Work task> Repeat every entry below exactly.

---

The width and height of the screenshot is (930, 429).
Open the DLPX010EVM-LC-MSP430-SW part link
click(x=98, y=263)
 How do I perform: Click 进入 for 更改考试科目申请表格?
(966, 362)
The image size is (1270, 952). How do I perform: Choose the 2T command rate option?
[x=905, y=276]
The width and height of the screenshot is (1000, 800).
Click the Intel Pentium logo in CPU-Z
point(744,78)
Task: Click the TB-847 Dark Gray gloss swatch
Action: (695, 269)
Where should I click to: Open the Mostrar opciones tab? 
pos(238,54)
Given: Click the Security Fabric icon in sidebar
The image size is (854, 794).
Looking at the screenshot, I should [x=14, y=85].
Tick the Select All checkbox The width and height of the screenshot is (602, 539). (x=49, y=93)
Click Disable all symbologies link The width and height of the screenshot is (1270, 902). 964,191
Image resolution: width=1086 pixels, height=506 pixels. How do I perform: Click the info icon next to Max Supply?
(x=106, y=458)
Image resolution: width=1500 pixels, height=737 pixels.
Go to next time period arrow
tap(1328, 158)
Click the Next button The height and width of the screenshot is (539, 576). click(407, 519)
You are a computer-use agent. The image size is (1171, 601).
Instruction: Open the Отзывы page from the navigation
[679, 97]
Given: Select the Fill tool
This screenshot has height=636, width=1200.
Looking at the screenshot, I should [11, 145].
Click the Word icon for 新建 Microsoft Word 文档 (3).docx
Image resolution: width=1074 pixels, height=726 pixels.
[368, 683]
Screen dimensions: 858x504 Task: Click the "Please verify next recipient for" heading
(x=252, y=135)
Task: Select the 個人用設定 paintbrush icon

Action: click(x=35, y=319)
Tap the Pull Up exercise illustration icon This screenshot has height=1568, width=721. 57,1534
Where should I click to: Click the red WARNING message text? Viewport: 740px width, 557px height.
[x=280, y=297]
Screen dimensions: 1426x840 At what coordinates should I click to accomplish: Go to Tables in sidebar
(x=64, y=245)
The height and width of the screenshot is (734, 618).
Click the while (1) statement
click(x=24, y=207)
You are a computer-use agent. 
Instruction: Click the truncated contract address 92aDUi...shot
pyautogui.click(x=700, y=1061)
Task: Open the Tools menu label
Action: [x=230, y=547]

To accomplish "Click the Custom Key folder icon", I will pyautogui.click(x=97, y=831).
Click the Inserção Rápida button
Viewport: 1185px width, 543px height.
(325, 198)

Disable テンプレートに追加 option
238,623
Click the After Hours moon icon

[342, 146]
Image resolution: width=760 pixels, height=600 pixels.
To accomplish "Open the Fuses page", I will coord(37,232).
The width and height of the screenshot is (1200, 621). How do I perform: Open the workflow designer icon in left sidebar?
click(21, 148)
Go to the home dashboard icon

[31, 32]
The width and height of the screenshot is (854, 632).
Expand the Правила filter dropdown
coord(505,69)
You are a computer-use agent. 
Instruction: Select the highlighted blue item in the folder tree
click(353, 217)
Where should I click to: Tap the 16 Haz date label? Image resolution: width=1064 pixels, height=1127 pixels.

---

Worked solution>
The width and height of the screenshot is (930, 429).
Open the DLPX010EVM-LC-MSP430-SW part link
click(x=98, y=263)
 How do I perform: Click 进入 for 更改考试科目申请表格?
(966, 362)
The image size is (1270, 952). How do I perform: Choose the 2T command rate option?
[x=905, y=276]
The width and height of the screenshot is (1000, 800).
Click the Intel Pentium logo in CPU-Z
point(744,78)
Task: Click the TB-847 Dark Gray gloss swatch
Action: (695, 269)
Where should I click to: Open the Mostrar opciones tab? 
pos(238,54)
Given: Click the Security Fabric icon in sidebar
The image size is (854, 794).
Looking at the screenshot, I should [x=14, y=85].
Tick the Select All checkbox The width and height of the screenshot is (602, 539). (x=49, y=93)
Click Disable all symbologies link The width and height of the screenshot is (1270, 902). 964,191
Image resolution: width=1086 pixels, height=506 pixels. How do I perform: Click the info icon next to Max Supply?
(x=106, y=458)
Image resolution: width=1500 pixels, height=737 pixels.
Go to next time period arrow
tap(1328, 158)
Click the Next button The height and width of the screenshot is (539, 576). click(407, 519)
You are a computer-use agent. The image size is (1171, 601).
Instruction: Open the Отзывы page from the navigation
[679, 97]
Given: Select the Fill tool
This screenshot has height=636, width=1200.
Looking at the screenshot, I should [11, 145].
Click the Word icon for 新建 Microsoft Word 文档 (3).docx
Image resolution: width=1074 pixels, height=726 pixels.
[368, 683]
Screen dimensions: 858x504 Task: Click the "Please verify next recipient for" heading
(x=252, y=135)
Task: Select the 個人用設定 paintbrush icon

Action: click(x=35, y=319)
Tap the Pull Up exercise illustration icon This screenshot has height=1568, width=721. 57,1534
Where should I click to: Click the red WARNING message text? Viewport: 740px width, 557px height.
[x=280, y=297]
Screen dimensions: 1426x840 At what coordinates should I click to accomplish: Go to Tables in sidebar
(x=64, y=245)
The height and width of the screenshot is (734, 618).
Click the while (1) statement
click(x=24, y=207)
You are a computer-use agent. 
Instruction: Click the truncated contract address 92aDUi...shot
pyautogui.click(x=700, y=1061)
Task: Open the Tools menu label
Action: [x=230, y=547]

To accomplish "Click the Custom Key folder icon", I will pyautogui.click(x=97, y=831).
Click the Inserção Rápida button
Viewport: 1185px width, 543px height.
(325, 198)

Disable テンプレートに追加 option
238,623
Click the After Hours moon icon

[342, 146]
Image resolution: width=760 pixels, height=600 pixels.
To accomplish "Open the Fuses page", I will coord(37,232).
The width and height of the screenshot is (1200, 621). How do I perform: Open the workflow designer icon in left sidebar?
click(21, 148)
Go to the home dashboard icon

[31, 32]
The width and height of the screenshot is (854, 632).
Expand the Правила filter dropdown
coord(505,69)
You are a computer-use agent. 
Instruction: Select the highlighted blue item in the folder tree
click(353, 217)
Where should I click to: Tap the 16 Haz date label? Image resolution: width=1064 pixels, height=1127 pixels.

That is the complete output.